LI immigrants applaud opportunity offered by Obama’s action

Several dozen immigrants exuded a newfound confidence as they gathered Friday in Brentwood to watch President Barack Obama’s address on immigration — only a day after he issued an executive order exempting millions in the country illegally from deportation.

They laughed, clapped and hooted as he delivered his speech.

“The truth is, I have been waiting for this opportunity for many years,” Brentwood resident Lucy Castillo, 41, a mother of two Long Island-born boys, told the crowd in Spanish. “I feel happy, but happy is not even the word to explain it. I need a bigger word.”

Advocates reminded them this was “a temporary victory” that has yet to be implemented.

Immigration attorneys and the federal government also spoke more cautiously of the path ahead, as an estimated 5 million people are expected to become eligible for a variety of programs to obtain “lawful presence.” Included are some immigrants living here illegally whose children are U.S. citizens or legal residents; others brought to the United States illegally as minors; immediate relatives of U.S. citizens; and legal residents with pending cases.

“We really have to look at this as several different programs that happened to be announced at the same time,” said Patrick Young, an immigration attorney who is program director of the Central American Refugee Center in Hempstead and Brentwood.
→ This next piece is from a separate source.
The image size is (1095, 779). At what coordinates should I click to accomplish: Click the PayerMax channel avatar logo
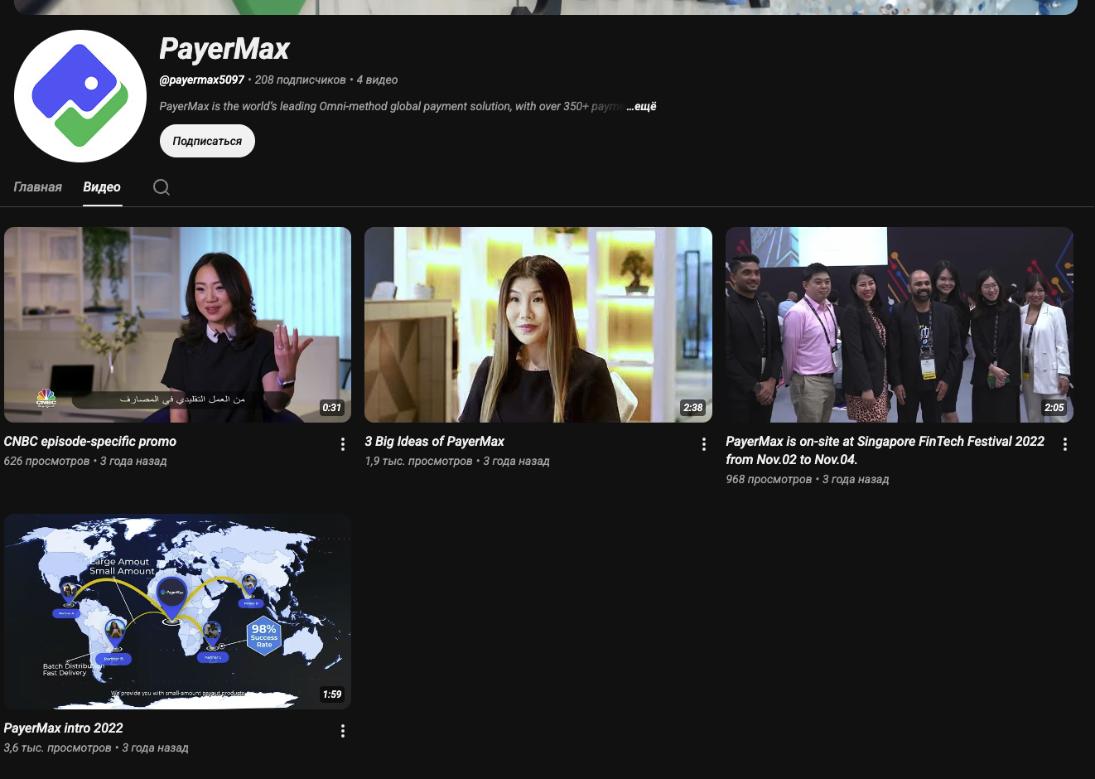click(x=80, y=96)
Most experts are counseling immigrants to gather their documentation but not rush to notarios — consultants unauthorized to practice immigration law — and not to pay fees before the government starts accepting applications.

The U.S. Citizenship and Immigration Services agency expects to accept applications from immigrants brought as minors in about 90 days and from adults who qualified for deferred action in about 180 days, but does not have processing dates for other programs.

Even attorneys are “really just muddling through it now” to understand the order, said Michael Kohler, an immigration lawyer in Melville. “The initial next step I would honestly say is for people to take a step back, don’t do anything yet and give it a few days, weeks or months to sink in.”

Opponents of Obama’s reprieve signaled greater resistance and renewed criticism ahead.

Ira Mehlman of the Federation for American Immigration Reform, a Washington, D.C., group that advocates for restrictive immigration policies, said the order will spur lawsuits, political debate and even an effort to defund immigration agencies. “It’s going to be hard even for Democrats to stand up with an unpopular lame-duck president defending an unconstitutional policy,” he said.

Many like Magdalena Carias, 46, a Bay Shore resident who came to the U.S. illegally from El Salvador and works at a factory, are left out of Obama’s order.

“I felt sad,” she said in Spanish, “but what’s happened has given more of us a motivation to keep fighting . . . so we are all seen as deserving human beings.”

Dan Altschuler, Long Island coordinator of Make The Road New York, said he and other advocates will be “helping the people who qualify” to seek relief.